- Quoted text
From: "Darrick J. Wong" <djwong@kernel.org>
To: djwong@kernel.org, cem@kernel.org
Cc: Christoph Hellwig <hch@lst.de>,
cmaiolino@redhat.com, linux-xfs@vger.kernel.org,
hch@infradead.org
Subject: [PATCH 089/111] libxfs: add xfile support
Date: Mon, 15 Apr 2024 18:00:23 -0700 [thread overview]
Message-ID: <171322883501.211103.5837361141423551988.stgit@frogsfrogsfrogs> (raw)
In-Reply-To: <171322882240.211103.3776766269442402814.stgit@frogsfrogsfrogs>
From: Darrick J. Wong <djwong@kernel.org>
Port the xfile functionality (anonymous pageable file-index memory) from
the kernel. In userspace, we try to use memfd() to create tmpfs files
that are not in any namespace, matching the kernel.
Signed-off-by: Darrick J. Wong <djwong@kernel.org>
Reviewed-by: Christoph Hellwig <hch@lst.de>
---
libxfs/Makefile | 2
libxfs/xfile.c | 210 +++++++++++++++++++++++++++++++++++++++++++++++++++
libxfs/xfile.h | 21 +++++
repair/xfs_repair.c | 15 ++++
4 files changed, 248 insertions(+)
create mode 100644 libxfs/xfile.c
create mode 100644 libxfs/xfile.h
diff --git a/libxfs/Makefile b/libxfs/Makefile
index 6f688c0ad25a..43e8ae183229 100644
--- a/libxfs/Makefile
+++ b/libxfs/Makefile
@@ -26,6 +26,7 @@ HFILES = \
libxfs_priv.h \
linux-err.h \
topology.h \
+ xfile.h \
xfs_ag_resv.h \
xfs_alloc.h \
xfs_alloc_btree.h \
@@ -66,6 +67,7 @@ CFILES = cache.c \
topology.c \
trans.c \
util.c \
+ xfile.c \
xfs_ag.c \
xfs_ag_resv.c \
xfs_alloc.c \
diff --git a/libxfs/xfile.c b/libxfs/xfile.c
new file mode 100644
index 000000000000..cba173cc17f1
--- /dev/null
+++ b/libxfs/xfile.c
@@ -0,0 +1,210 @@
+// SPDX-License-Identifier: GPL-2.0-or-later
+/*
+ * Copyright (c) 2021-2024 Oracle. All Rights Reserved.

- Dataset records

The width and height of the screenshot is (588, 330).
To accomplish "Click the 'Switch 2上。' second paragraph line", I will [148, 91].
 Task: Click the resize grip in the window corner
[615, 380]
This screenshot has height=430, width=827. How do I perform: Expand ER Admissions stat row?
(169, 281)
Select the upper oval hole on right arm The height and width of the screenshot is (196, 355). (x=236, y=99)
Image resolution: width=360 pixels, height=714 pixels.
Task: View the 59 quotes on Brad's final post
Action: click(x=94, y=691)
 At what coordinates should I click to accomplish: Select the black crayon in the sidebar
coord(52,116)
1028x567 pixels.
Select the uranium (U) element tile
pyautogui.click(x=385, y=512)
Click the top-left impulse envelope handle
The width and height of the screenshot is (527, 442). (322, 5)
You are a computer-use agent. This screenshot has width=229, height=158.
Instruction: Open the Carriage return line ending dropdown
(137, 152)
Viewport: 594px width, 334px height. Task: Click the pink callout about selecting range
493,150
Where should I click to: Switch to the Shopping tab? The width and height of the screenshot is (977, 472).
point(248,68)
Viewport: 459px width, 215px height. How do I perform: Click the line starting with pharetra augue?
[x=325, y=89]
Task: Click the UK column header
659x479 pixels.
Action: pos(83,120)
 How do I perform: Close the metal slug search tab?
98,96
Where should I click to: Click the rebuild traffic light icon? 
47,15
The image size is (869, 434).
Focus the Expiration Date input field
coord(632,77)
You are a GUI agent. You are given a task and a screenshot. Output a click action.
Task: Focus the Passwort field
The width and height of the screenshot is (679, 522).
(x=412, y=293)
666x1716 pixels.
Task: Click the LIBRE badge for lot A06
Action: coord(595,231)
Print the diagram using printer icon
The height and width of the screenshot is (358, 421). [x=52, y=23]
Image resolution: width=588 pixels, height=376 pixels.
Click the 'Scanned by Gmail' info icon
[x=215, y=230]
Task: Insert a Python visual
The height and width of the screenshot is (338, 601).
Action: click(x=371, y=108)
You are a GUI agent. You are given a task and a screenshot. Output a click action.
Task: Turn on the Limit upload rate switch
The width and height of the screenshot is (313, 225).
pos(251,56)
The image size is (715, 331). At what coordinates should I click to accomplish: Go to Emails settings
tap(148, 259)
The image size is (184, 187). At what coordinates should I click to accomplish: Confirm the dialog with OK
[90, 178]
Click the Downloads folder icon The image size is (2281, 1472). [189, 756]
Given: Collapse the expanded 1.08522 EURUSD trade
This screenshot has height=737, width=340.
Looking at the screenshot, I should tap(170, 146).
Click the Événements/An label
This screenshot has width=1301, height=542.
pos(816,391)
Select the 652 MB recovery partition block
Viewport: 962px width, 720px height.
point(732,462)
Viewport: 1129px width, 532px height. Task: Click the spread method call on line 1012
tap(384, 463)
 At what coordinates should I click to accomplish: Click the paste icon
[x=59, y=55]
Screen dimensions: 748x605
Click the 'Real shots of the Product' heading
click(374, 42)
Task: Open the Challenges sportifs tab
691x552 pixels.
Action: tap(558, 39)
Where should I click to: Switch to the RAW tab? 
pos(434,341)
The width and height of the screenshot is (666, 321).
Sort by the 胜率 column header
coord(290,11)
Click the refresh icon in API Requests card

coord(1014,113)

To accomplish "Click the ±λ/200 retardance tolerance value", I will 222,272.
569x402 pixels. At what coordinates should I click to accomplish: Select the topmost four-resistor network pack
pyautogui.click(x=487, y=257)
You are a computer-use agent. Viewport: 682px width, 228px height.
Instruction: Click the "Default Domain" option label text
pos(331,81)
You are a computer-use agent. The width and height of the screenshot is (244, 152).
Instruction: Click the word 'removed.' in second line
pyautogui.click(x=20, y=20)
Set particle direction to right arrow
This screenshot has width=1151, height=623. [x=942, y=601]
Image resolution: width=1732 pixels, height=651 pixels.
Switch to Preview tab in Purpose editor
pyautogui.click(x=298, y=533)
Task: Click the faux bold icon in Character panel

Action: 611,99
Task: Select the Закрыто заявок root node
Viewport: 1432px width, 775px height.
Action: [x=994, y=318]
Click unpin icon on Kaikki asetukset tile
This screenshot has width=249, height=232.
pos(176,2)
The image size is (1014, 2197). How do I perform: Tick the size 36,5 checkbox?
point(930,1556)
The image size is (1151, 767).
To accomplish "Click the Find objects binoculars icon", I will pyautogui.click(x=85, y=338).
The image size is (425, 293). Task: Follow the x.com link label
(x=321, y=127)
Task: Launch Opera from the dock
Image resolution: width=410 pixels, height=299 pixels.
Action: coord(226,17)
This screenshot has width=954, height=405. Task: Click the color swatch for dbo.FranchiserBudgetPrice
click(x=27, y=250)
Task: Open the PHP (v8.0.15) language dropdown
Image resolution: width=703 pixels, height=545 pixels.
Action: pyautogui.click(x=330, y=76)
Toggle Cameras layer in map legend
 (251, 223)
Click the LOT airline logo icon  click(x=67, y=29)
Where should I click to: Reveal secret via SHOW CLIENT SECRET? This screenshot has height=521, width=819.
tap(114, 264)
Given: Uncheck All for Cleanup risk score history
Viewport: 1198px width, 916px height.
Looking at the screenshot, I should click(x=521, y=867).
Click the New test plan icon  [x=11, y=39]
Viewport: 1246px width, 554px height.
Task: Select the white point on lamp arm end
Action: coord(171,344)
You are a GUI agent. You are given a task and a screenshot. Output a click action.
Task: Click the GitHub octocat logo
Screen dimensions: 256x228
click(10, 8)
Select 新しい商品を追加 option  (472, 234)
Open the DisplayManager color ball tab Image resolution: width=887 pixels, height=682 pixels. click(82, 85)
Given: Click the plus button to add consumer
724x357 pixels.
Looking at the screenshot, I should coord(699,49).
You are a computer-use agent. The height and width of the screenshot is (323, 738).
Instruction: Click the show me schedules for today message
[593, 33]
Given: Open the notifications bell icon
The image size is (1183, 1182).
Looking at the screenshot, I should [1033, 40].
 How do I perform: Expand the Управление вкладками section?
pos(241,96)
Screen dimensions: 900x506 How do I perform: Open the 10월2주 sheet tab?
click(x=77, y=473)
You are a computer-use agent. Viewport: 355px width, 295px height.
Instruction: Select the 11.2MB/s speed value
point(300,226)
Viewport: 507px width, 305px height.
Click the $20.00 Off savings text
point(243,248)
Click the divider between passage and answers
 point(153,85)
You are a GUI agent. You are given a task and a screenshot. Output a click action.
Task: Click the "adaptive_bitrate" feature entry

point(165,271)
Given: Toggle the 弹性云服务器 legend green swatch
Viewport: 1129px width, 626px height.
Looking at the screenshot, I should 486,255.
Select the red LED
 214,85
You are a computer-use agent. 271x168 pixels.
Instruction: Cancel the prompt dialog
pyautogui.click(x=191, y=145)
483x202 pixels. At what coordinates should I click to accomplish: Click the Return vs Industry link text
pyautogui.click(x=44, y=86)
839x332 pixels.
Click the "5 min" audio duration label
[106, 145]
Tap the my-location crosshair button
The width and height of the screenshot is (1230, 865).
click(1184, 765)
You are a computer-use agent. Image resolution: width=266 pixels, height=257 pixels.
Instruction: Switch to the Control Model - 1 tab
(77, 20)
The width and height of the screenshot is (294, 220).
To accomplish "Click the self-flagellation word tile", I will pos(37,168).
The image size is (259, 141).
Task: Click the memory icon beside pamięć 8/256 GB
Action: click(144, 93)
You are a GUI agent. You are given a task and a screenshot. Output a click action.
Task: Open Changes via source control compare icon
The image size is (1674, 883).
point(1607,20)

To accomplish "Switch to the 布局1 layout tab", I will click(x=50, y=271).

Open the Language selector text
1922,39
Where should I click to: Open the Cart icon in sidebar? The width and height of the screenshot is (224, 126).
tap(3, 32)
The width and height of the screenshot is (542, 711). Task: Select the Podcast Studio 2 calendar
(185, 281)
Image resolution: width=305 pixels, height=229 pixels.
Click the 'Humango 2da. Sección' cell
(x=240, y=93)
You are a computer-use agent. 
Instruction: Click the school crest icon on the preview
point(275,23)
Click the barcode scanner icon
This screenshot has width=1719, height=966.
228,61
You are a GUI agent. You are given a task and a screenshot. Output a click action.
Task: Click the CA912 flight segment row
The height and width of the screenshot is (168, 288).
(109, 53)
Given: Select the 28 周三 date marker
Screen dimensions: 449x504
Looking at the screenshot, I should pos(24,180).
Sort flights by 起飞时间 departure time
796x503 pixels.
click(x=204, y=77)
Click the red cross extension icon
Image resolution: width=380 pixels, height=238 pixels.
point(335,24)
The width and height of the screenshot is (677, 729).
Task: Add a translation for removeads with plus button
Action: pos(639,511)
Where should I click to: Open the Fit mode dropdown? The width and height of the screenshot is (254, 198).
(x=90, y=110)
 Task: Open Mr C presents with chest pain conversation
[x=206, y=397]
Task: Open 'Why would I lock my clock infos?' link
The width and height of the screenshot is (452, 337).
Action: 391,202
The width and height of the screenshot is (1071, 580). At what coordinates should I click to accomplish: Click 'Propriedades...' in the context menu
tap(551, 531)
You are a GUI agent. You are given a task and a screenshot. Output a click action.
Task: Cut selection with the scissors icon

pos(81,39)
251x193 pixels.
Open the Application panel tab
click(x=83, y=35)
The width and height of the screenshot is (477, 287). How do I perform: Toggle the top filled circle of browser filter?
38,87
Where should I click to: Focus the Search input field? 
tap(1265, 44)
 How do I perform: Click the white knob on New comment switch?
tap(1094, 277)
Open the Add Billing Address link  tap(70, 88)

- Complete the following
• 1. From the xfile patch, reproduce word for word the part that opens with the words containing "Signed-off-by: Darrick J." and closes with "changed, 248 insertions(+)".
• 2. According to the xfile patch, what does the userspace code try to use to create tmpfs files that are not in any namespace?
• 3. Continue the xfile patch from the point where it stops.

- Answers provided
• 1.
Signed-off-by: Darrick J. Wong <djwong@kernel.org>
Reviewed-by: Christoph Hellwig <hch@lst.de>
---
libxfs/Makefile | 2
libxfs/xfile.c | 210 +++++++++++++++++++++++++++++++++++++++++++++++++++
libxfs/xfile.h | 21 +++++
repair/xfs_repair.c | 15 ++++
4 files changed, 248 insertions(+)

• 2. memfd()

• 3.
+ * Author: Darrick J. Wong <djwong@kernel.org>
+ */
+#include "libxfs_priv.h"
+#include "libxfs.h"
+#include "libxfs/xfile.h"
+#include <linux/memfd.h>
+#include <sys/mman.h>
+#include <sys/types.h>
+#include <sys/wait.h>
+
+/*
+ * Swappable Temporary Memory
+ * ==========================
+ *
+ * Offline checking sometimes needs to be able to stage a large amount of data
+ * in memory. This information might not fit in the available memory and it
+ * doesn't all need to be accessible at all times. In other words, we want an
+ * indexed data buffer to store data that can be paged out.
+ *
+ * memfd files meet those requirements. Therefore, the xfile mechanism uses
+ * one to store our staging data. The xfile must be freed with xfile_destroy.
+ *
+ * xfiles assume that the caller will handle all required concurrency
+ * management; file locks are not taken.
+ */
+
+/*
+ * Starting with Linux 6.3, there's a new MFD_NOEXEC_SEAL flag that disables
+ * the longstanding memfd behavior that files are created with the executable
+ * bit set, and seals the file against it being turned back on.
+ */
+#ifndef MFD_NOEXEC_SEAL
+# define MFD_NOEXEC_SEAL (0x0008U)
+#endif
+
+/*
+ * Open a memory-backed fd to back an xfile. We require close-on-exec here,
+ * because these memfd files function as windowed RAM and hence should never
+ * be shared with other processes.
+ */
+static int
+xfile_create_fd(
+ const char *description)
+{
+ int fd = -1;
+ int ret;
+
+ /*
+ * memfd_create was added to kernel 3.17 (2014). MFD_NOEXEC_SEAL
+ * causes -EINVAL on old kernels, so fall back to omitting it so that
+ * new xfs_repair can run on an older recovery cd kernel.
+ */
+ fd = memfd_create(description, MFD_CLOEXEC | MFD_NOEXEC_SEAL);
+ if (fd >= 0)
+ goto got_fd;
+ fd = memfd_create(description, MFD_CLOEXEC);
+ if (fd >= 0)
+ goto got_fd;
+
+ /*
+ * O_TMPFILE exists as of kernel 3.11 (2013), which means that if we
+ * find it, we're pretty safe in assuming O_CLOEXEC exists too.
+ */
+ fd = open("/dev/shm", O_TMPFILE | O_CLOEXEC | O_RDWR, 0600);
+ if (fd >= 0)
+ goto got_fd;
+
+ fd = open("/tmp", O_TMPFILE | O_CLOEXEC | O_RDWR, 0600);
+ if (fd >= 0)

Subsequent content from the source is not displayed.